**Source records**
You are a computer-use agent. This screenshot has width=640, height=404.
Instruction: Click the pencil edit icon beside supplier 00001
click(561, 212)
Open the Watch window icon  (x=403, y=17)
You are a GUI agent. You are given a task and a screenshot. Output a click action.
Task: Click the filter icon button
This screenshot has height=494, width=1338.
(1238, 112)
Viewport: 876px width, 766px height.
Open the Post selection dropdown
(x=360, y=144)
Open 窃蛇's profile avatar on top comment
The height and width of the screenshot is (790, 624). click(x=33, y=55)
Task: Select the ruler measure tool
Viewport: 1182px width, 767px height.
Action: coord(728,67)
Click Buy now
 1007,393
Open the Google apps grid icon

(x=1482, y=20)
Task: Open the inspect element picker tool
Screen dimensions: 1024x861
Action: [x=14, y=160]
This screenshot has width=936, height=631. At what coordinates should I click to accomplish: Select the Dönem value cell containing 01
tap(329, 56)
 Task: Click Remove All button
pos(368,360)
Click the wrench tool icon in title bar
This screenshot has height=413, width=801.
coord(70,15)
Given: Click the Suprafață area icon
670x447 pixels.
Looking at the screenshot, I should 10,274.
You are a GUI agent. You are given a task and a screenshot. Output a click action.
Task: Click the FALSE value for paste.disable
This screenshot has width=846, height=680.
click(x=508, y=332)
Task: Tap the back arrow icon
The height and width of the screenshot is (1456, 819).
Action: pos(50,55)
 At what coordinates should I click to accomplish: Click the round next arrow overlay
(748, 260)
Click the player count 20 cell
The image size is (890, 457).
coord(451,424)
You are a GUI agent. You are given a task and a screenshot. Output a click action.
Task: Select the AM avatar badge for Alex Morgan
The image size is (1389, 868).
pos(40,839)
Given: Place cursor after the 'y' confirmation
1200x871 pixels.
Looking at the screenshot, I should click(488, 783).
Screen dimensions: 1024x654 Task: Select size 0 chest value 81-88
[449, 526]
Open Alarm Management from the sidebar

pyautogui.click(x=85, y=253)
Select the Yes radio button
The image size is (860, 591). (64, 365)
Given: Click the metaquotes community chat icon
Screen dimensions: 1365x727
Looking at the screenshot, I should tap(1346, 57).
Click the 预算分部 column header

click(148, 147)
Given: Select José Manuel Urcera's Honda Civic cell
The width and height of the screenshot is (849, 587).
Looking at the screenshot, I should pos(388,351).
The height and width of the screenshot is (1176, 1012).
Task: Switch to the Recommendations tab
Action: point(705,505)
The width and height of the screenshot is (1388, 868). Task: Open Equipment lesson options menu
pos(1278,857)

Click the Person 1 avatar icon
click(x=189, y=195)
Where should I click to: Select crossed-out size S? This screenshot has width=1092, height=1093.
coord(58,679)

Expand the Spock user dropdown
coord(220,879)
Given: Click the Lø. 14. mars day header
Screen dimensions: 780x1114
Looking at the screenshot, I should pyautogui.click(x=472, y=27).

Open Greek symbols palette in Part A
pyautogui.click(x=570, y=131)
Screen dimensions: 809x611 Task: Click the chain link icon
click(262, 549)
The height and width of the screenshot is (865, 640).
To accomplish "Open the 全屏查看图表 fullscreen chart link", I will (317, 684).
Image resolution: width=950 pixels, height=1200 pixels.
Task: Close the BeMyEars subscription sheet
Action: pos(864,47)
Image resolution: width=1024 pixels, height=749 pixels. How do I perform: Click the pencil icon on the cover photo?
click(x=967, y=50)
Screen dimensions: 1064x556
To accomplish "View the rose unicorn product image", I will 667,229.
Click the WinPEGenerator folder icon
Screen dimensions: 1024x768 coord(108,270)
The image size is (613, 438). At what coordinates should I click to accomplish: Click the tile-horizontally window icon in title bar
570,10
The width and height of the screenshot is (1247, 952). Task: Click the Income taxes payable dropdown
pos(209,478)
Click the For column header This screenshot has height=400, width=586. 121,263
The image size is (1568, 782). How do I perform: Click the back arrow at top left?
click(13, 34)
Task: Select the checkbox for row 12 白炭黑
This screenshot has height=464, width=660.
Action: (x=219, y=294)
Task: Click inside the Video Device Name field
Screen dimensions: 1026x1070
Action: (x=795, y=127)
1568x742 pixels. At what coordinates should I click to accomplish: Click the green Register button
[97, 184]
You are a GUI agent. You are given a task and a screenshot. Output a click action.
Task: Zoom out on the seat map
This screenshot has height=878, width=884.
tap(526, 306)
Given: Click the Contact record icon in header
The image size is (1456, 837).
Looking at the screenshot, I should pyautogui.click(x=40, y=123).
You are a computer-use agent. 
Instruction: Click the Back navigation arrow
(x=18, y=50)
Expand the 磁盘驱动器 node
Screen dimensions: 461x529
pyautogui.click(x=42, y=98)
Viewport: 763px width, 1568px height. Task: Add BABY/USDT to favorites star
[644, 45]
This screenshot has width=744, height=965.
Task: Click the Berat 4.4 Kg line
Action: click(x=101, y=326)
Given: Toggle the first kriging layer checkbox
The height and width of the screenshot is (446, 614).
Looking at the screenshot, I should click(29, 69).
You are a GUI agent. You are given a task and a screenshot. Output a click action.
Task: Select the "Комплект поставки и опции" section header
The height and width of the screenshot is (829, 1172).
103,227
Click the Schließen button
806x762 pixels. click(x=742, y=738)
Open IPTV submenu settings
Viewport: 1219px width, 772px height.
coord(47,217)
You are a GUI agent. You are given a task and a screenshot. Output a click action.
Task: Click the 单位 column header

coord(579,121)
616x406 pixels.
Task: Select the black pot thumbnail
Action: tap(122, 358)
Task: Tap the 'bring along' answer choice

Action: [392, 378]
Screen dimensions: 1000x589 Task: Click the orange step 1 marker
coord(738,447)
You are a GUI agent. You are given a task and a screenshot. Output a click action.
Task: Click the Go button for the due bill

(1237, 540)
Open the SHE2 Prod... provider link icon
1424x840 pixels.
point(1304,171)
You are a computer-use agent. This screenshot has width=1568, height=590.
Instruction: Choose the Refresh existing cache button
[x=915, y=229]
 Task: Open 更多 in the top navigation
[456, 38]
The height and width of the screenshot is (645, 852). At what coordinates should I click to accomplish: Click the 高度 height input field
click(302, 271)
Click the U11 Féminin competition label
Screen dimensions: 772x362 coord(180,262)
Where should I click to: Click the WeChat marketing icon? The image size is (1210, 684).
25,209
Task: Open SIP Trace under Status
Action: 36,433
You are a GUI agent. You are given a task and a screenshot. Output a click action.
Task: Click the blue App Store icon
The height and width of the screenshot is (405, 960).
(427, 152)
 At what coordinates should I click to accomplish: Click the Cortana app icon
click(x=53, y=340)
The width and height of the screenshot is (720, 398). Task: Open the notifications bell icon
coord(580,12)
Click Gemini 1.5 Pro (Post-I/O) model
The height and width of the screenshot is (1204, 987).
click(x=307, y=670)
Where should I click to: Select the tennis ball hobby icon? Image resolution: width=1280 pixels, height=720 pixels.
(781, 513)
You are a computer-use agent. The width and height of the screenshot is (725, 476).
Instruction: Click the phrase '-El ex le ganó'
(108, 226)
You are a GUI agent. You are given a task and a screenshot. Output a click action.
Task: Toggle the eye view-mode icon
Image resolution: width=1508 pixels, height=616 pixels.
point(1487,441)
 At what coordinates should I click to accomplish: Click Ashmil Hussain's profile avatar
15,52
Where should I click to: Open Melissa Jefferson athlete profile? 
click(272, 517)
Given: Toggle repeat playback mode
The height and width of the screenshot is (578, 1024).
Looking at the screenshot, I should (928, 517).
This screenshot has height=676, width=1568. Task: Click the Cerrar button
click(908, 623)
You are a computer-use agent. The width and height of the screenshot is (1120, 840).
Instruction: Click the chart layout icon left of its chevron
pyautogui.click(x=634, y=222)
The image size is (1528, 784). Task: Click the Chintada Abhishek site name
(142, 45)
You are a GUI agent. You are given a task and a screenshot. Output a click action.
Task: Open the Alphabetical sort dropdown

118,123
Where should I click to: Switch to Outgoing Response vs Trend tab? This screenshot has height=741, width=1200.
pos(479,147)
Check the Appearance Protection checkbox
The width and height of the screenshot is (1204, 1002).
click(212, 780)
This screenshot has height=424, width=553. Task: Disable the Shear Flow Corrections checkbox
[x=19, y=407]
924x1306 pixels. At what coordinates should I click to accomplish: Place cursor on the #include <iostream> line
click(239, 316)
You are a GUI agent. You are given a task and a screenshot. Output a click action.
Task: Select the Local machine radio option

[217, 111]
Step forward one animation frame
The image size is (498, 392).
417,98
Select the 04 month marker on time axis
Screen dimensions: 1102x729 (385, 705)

**About this exercise**
From the data above, copy each line with the string "computer" in it.

**Exercise solution**
You are a computer-use agent. This screenshot has width=640, height=404.
You are a computer-use agent. 
You are a computer-use agent. This screenshot has width=1568, height=590.
You are a computer-use agent. The width and height of the screenshot is (725, 476).
You are a computer-use agent. The width and height of the screenshot is (1120, 840).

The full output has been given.